Entré en vigueur le 6 juillet 2006, l’Accord d’Agadir vise à établir une zone de libre échange entre les pays signataires, à savoir l’Egypte, la Jordanie, le Maroc, la Tunisie, et plus récemment le Liban et la Palestine. Cet accord a pour objectif de stimuler les échanges commerciaux entre ces 6 pays et ceux de L’Union Européenne. Pourtant, l’application de cet accord est entachée d’une incroyable lenteur et fait face à plusieurs obstacles, Mhammed Echkoundi, Professeur chercheur à l’Institut des Etudes africaines nous éclaire davantage.

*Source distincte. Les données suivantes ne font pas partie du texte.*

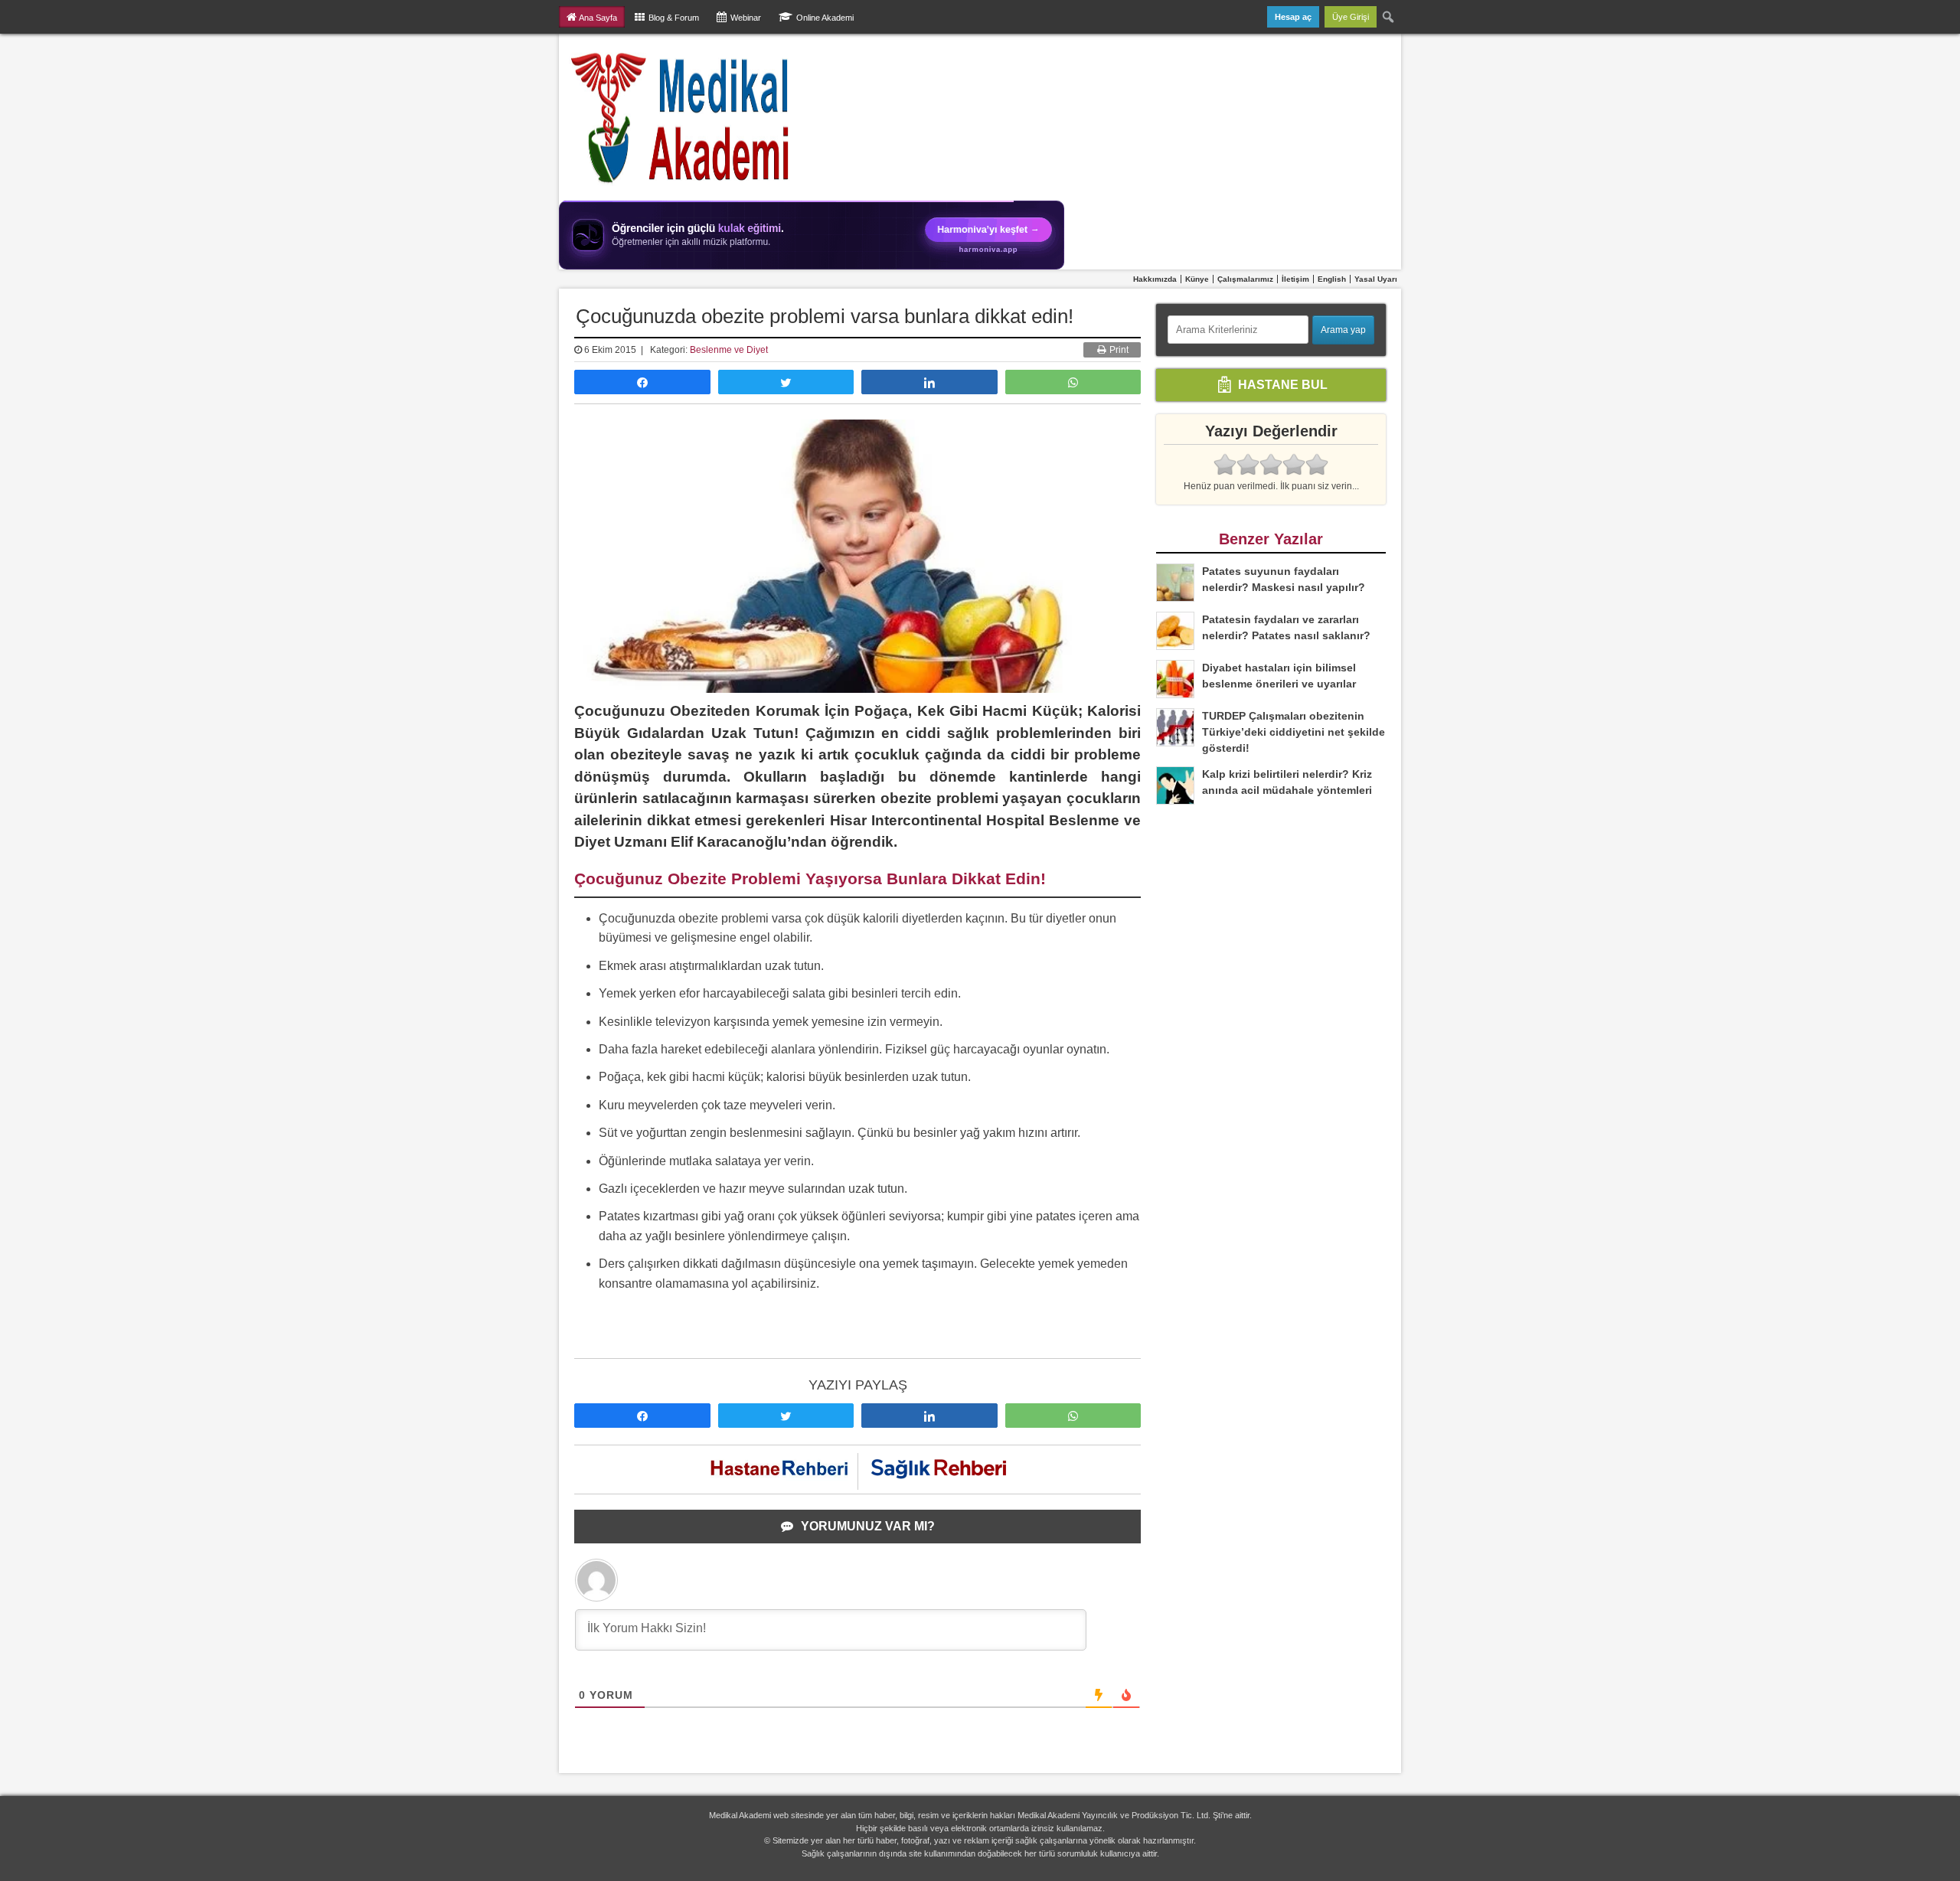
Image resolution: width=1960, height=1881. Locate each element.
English (1332, 279)
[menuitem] (1389, 17)
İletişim (1295, 279)
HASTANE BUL (1281, 383)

La zone de libre-échange euro-méditerranéenne est assez singulière dans la mesure où ses pays signataires forment un mélange parfaitement hétérogène par leurs réalités économiques, culturelles, politiques, et sociales. Les économies de plusieurs de ces pays, notamment l’Egypte et la Palestine, ont pris un sérieux coup à cause d’aléas politiques et géopolitiques qui ont eu des répercussions sur leur croissance et leur intégration. S’ajoutent à cela les défis de l’immigration et la situation sécuritaire. Ainsi, l’application de l’accord d’Agadir tarde à montrer ses fruits.
Selon Pr. Echkoundi, « l’application de l’accord se heurte à une série d’obstacles au premier rang desquels figurent la volonté des Etats et la confiance entre eux. En effet, nous déplorons l’existence d’un cadre de concertation et de dialogue permettant l’identification et la création des complémentarités ».

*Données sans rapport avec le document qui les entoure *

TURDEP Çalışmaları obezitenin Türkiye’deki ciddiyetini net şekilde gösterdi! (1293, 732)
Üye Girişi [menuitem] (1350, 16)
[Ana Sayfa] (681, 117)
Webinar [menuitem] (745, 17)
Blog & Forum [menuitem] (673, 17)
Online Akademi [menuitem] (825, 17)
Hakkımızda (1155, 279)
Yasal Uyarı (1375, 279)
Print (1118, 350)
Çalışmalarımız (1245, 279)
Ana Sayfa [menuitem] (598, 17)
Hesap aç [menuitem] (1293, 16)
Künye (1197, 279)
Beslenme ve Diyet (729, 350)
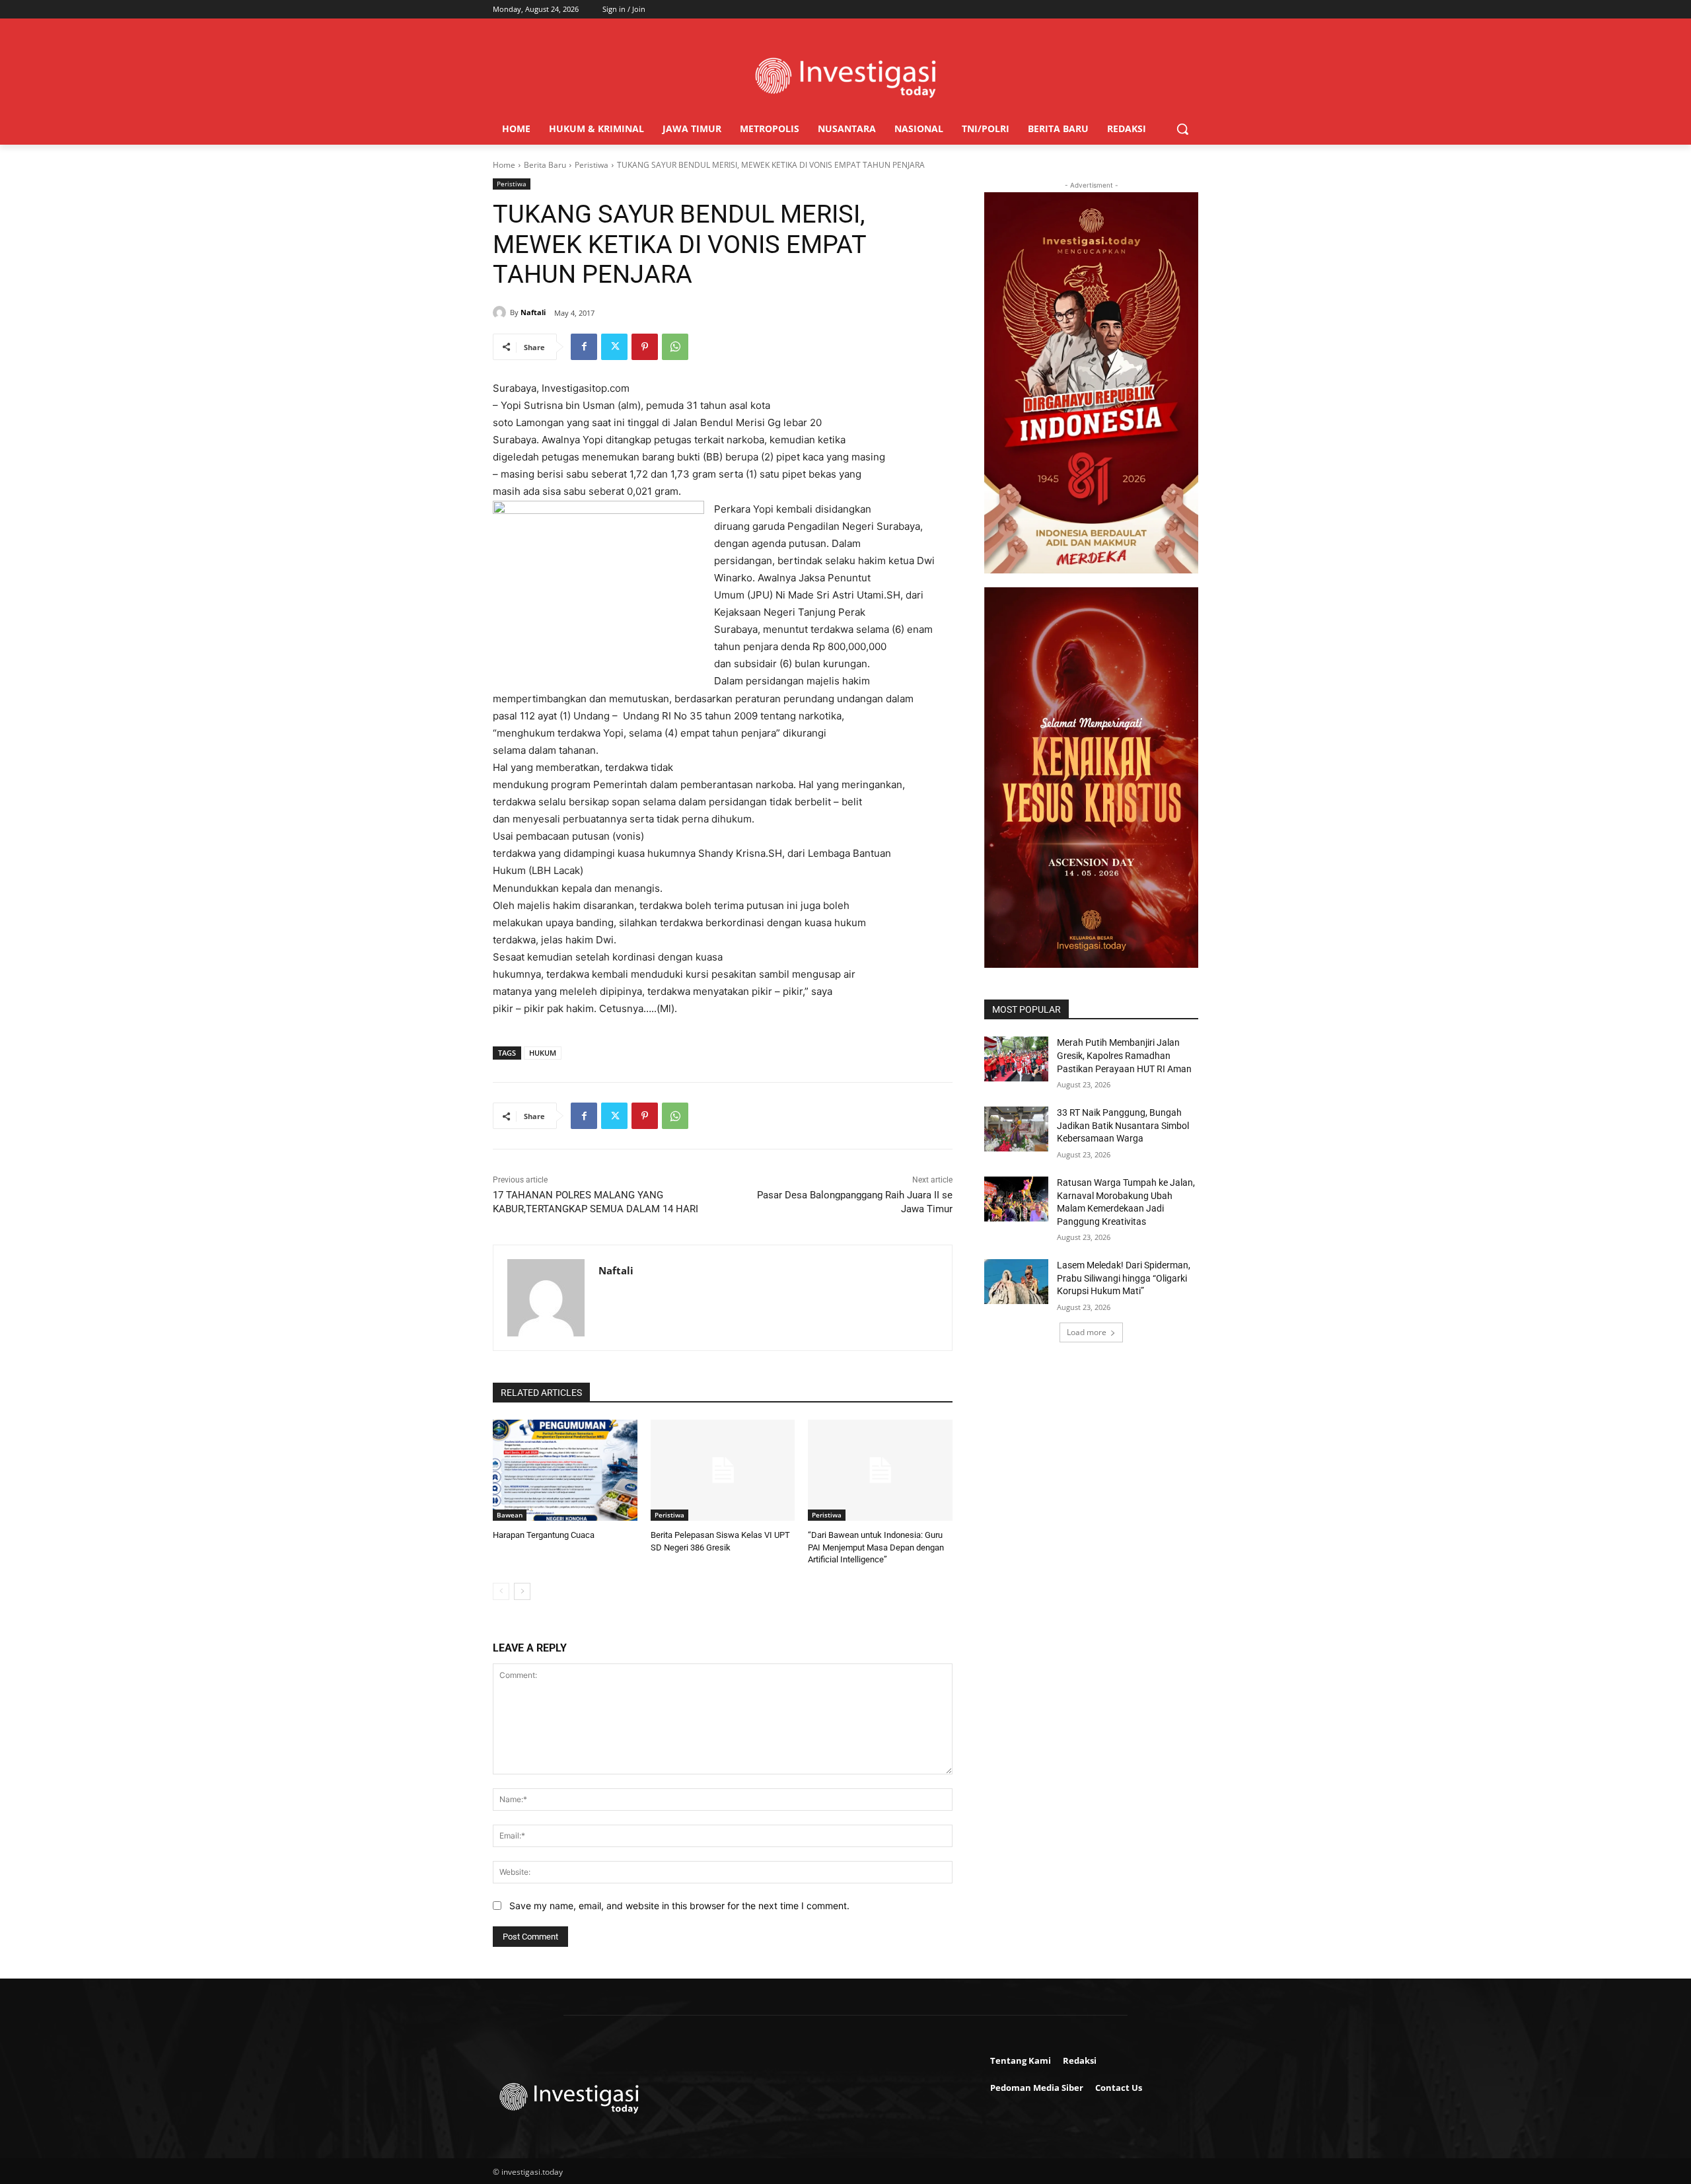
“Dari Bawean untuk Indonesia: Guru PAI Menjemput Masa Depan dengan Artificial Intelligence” (876, 1547)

Si l’Accord d’Agadir avait stipulé une circulation douanière plus fluide entre les pays signataires, en réalité, les procédures sont toujours aussi lentes. Pr. Echkoundi relève que c’est également l’un des obstacles, vu que la durée des procédures administratives et douanières est de 1 à 3 jours. Il s’agit d’ « un délai conséquent comparativement avec d’autres zones économiques. De même, les procédures d’import et d’export donnant accès au régime préférentiel demeurent compliquées et laborieuses ainsi que le coût de transport qui décourage les exportateurs potentiels » souligne-t-il.
Pour Pr. Echkoundi, force est de constater que, 13 ans après l’entrée en vigueur de l’accord, « au lieu des complémentarités c’est plutôt la concurrence qui domine, […] au lieu de développer des avantages comparatifs collectifs leur permettant de mieux tirer profit du partenariat avec l’Europe, ils se trouvent dans une situation de concurrence les uns avec les autres ».

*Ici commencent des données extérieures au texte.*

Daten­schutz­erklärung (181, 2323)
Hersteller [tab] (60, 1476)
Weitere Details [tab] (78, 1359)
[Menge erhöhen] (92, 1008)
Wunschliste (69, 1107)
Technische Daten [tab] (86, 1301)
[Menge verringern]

En outre, les chiffres révèlent un véritable déficit dans les échanges commerciaux entre les pays signataires. Les statistiques montrent que les exportations marocaines, à destination de l’Egypte sont passées de 22,5 millions de dollars en 2001 à 88 millions de dollars en 2017. Pour les exportations égyptiennes vers le Maroc, elles sont passées de 47 millions de dollars à 454 millions de dollars en 2017. Nous remarquons ainsi que les exportations égyptiennes vers le Maroc ont évolué beaucoup plus vite que les exportations marocaines vers ce même pays, d’où une balance commerciale déficitaire en défaveur du Maroc. Selon Pr. Echkoundi, il s’agit d’un « déficit qui peut être rapidement résorbé si certains obstacles d’ordre tarifaires et non tarifaires seront levés », par exemple, « le Maroc peut exporter davantage de voitures Logan vers l’Egypte si certaines restrictions sont levées ».
Ainsi pour que les pays signataires bénéficient pleinement de cet accord qu’ils ont signé, il faut « agir sur les obstacles techniques et donc les barrières non tarifaires érigées par les industriels des quatre Etats. L’objectif étant de faire qu’ils adhérent sans aucune restriction à l’esprit de libre échange dont l’accord est porteur », suggère Pr.Echkoundi.
Il faut également évoquer la question du cumul des règles Euromed, qui concerne la «nationalité économique» des marchandises dans le commerce international. Par exemple, « un tissu originaire de l’Egypte employé par les fabricants de vêtements marocains sera considéré comme marocain », ainsi une marchandise peut acquérir une origine préférentielle et bénéficier de droits de douane réduits ou nuls à l’importation. Il s’agit d’en définir clairement les règles et les modes d’application.
Mais il faut également que les pays signataires apprennent à fonctionner en tant que système, non comme des concurrents l’un par rapport à l’autre, et donc « à raisonner en termes d’approche systémique plutôt qu’une approche commerciale se limitant aux échanges commerciaux », nous souligne Pr. Echkoundi, pour conclure.